En 2003, la France a vécu une importante vague de chaleur. Durant cette canicule, près de 15 000 personnes sont décédées, un chiffre considérable. À la suite de ce drame, une loi relative à la solidarité pour l’autonomie des personnes âgées et des personnes handicapées a été adoptée le 30 juin 2004, sous l’impulsion du gouvernement du Premier ministre de l’époque, Jean-Pierre Raffarin.
Plus précisément, cette « journée de solidarité », qui consiste en une journée de travail supplémentaire non rémunérée, est destinée à financer des actions en faveur de l’autonomie des personnes vulnérables (personnes âgées ou handicapées), notamment lors des périodes de canicule. Par ailleurs, les employeurs versent une contribution solidarité autonomie (CSA), égale à 0,30 % de leur masse salariale, à la Caisse nationale de solidarité pour l’autonomie (CNSA). Les retraités imposables paient également une contribution distincte, la contribution additionnelle de solidarité pour l’autonomie (CASA), de 0,30 % de leur pension.
D’après la CNSA, en 2026, « la Journée de solidarité mobilise 3,36 milliards d’euros au sein d’un effort national de 43,37 milliards. Derrière ces investissements, ce sont les parcours de vie de 7,7 millions de personnes qui sont soutenus au quotidien ». À cette journée s’ajoutent d’autres contributions : la CSG (38,56 milliards), la taxe sur les salaires (1,10 milliard), la taxe spéciale sur les conventions d’assurances (0,25 milliard), la dotation État Ségur (0,04 milliard) et diverses autres ressources (0,06 milliard).
Si l’on se concentre sur la seule journée de solidarité, celle-ci aurait rapporté, entre 2004 et 2023, environ 45 milliards d’euros via la seule CSA, représentant environ 75 % du montant total de la journée de solidarité. À cela s’ajoutent les années 2025 et 2026, qui ont rapporté chacune environ 3,4 milliards d’euros en tout. Au total, la journée de solidarité, via la seule CSA (en considérant qu’elle représente environ 75 % du montant total de la journée de solidarité pour la période 2024-2026 et qu’en 2024 le dispositif aurait généré environ 3,4 milliards d’euros par an), aurait permis de collecter près de 52 milliards d’euros depuis sa création.
Selon la CNSA, ces ressources contribuent à « moderniser l’offre », à accompagner la « transformation numérique », à soutenir le « développement de nouvelles formes d’habitat intermédiaire » ainsi qu’à financer la « revalorisation salariale » de certains professionnels.
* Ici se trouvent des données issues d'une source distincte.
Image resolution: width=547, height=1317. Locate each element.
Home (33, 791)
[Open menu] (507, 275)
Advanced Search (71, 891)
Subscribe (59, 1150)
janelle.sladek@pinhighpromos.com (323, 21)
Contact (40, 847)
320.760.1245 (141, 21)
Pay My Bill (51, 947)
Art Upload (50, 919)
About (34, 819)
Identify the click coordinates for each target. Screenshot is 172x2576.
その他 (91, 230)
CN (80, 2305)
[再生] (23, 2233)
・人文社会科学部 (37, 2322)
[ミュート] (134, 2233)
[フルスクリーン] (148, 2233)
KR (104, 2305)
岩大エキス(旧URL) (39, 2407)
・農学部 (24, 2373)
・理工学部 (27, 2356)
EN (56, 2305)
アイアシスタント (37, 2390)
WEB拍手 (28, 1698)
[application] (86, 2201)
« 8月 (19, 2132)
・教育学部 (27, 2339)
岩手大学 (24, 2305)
Mais elle explique également que « la généralisation du Service public départemental de l’autonomie a marqué une étape décisive en 2025. Objectif : ne plus renvoyer les personnes de guichet en guichet ». Avions-nous besoin d’une journée de solidarité pour cela ? On apprend aussi que « les agences régionales de santé et les départements disposent désormais d’outils partagés de pilotage et se sont engagés dans des conventions tripartites pour adapter les réponses aux réalités locales ». Cela paraît tout de même quelque peu flou…
Naturellement, une question s’impose : les résultats de l’utilisation de cet argent sont-ils positifs ? Pas vraiment. Et un exemple très récent semble le confirmer : la semaine de canicule de juin 2026. En effet, l’argent de la journée de solidarité a pour objectif de mieux protéger les personnes les plus vulnérables lors des épisodes de fortes chaleurs notamment.
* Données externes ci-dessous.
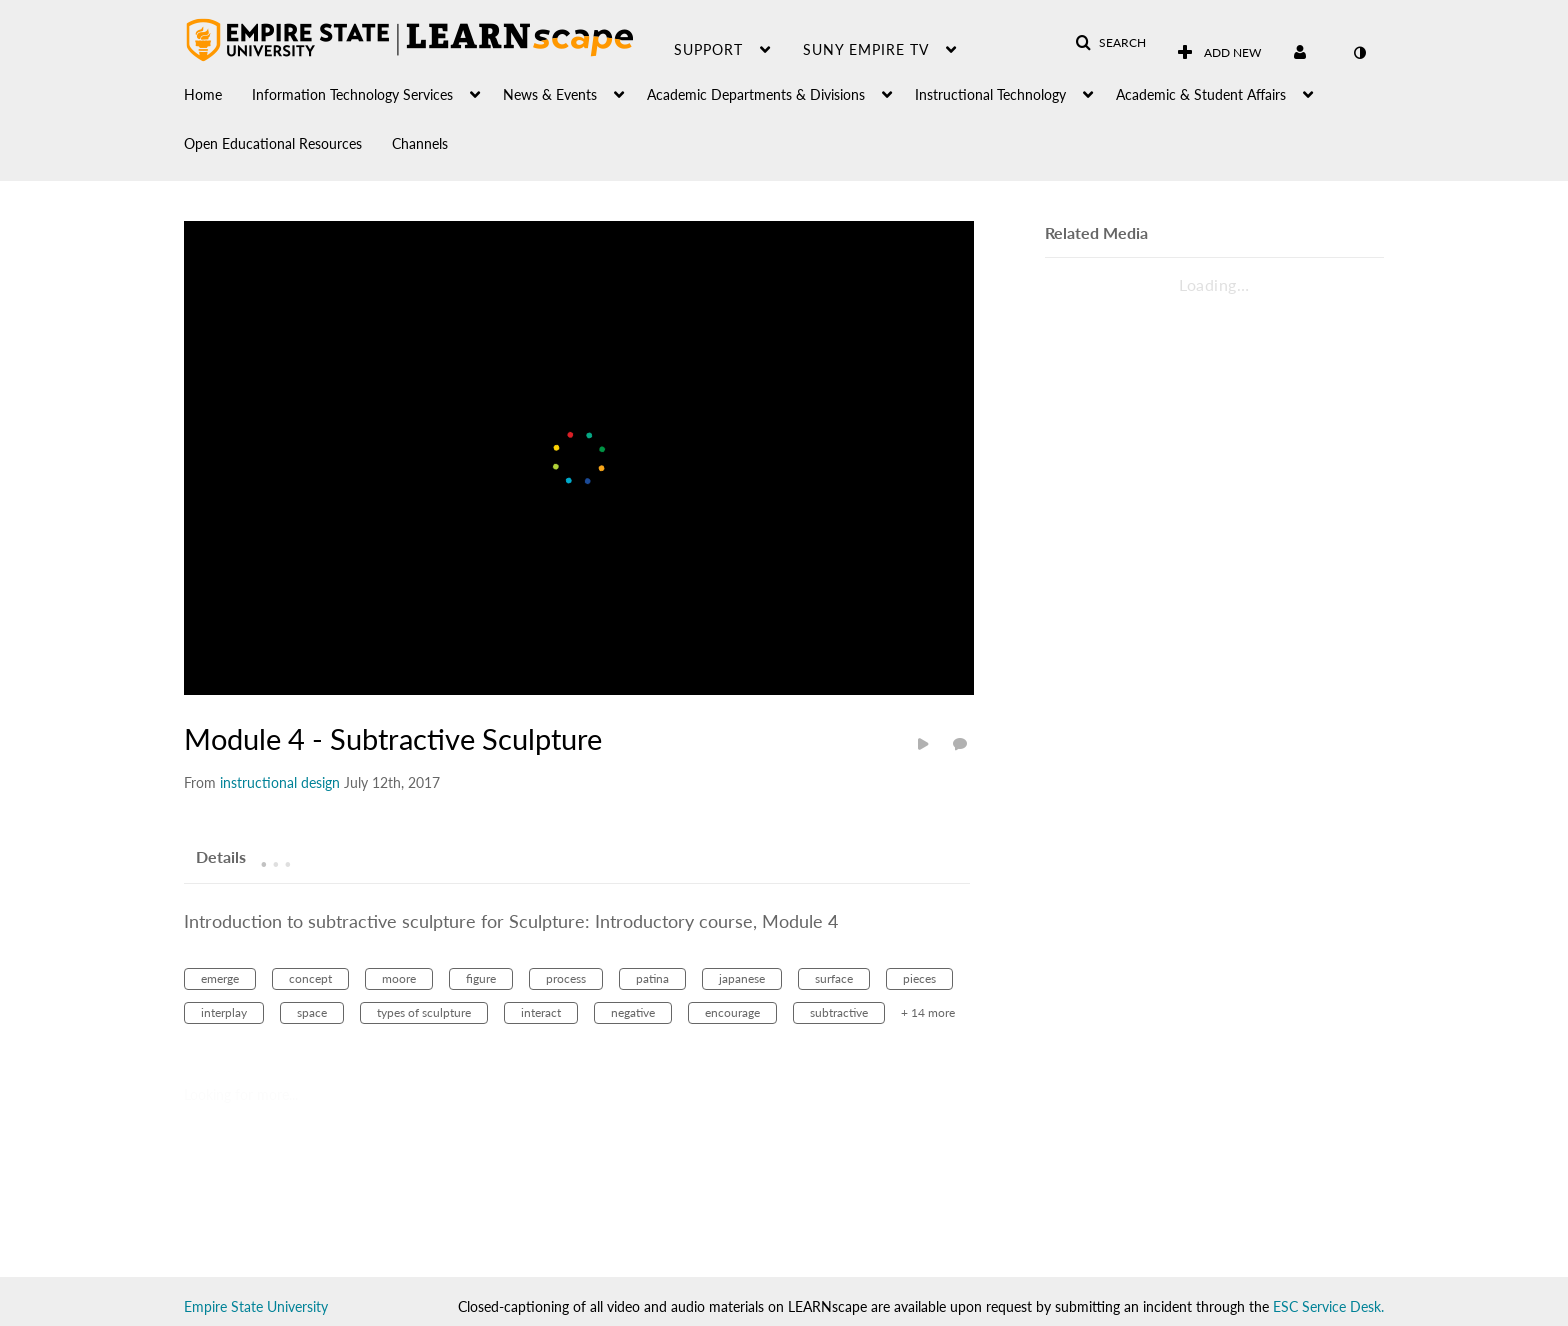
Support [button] (708, 49)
Or, Santé publique France a enregistré plus de 1 200 décès le 24 juin, puis plus de 1 400 décès quotidiens les 25 et 26 juin, un nombre supérieur à la moyenne en raison des fortes chaleurs. Toujours selon Santé publique France, « environ 1 000 décès supplémentaires (chiffres non consolidés) ont donc été observés par rapport aux décès observés les mois précédents ». Une augmentation logiquement plus marquée dans les régions placées en vigilance rouge. De plus, « 85% des décès observés concernent les personnes de 65 ans et plus », tandis qu’une hausse des décès a également été constatée en EHPAD et à domicile (les chiffres étant sous-estimés).
Bien que la journée de solidarité ne soit pas uniquement destinée aux personnes âgées, l’exemple de la canicule nous amène à nous interroger : sommes-nous réellement armés pour protéger les personnes les plus vulnérables dans des situations aussi critiques ? Rien n’est moins sûr.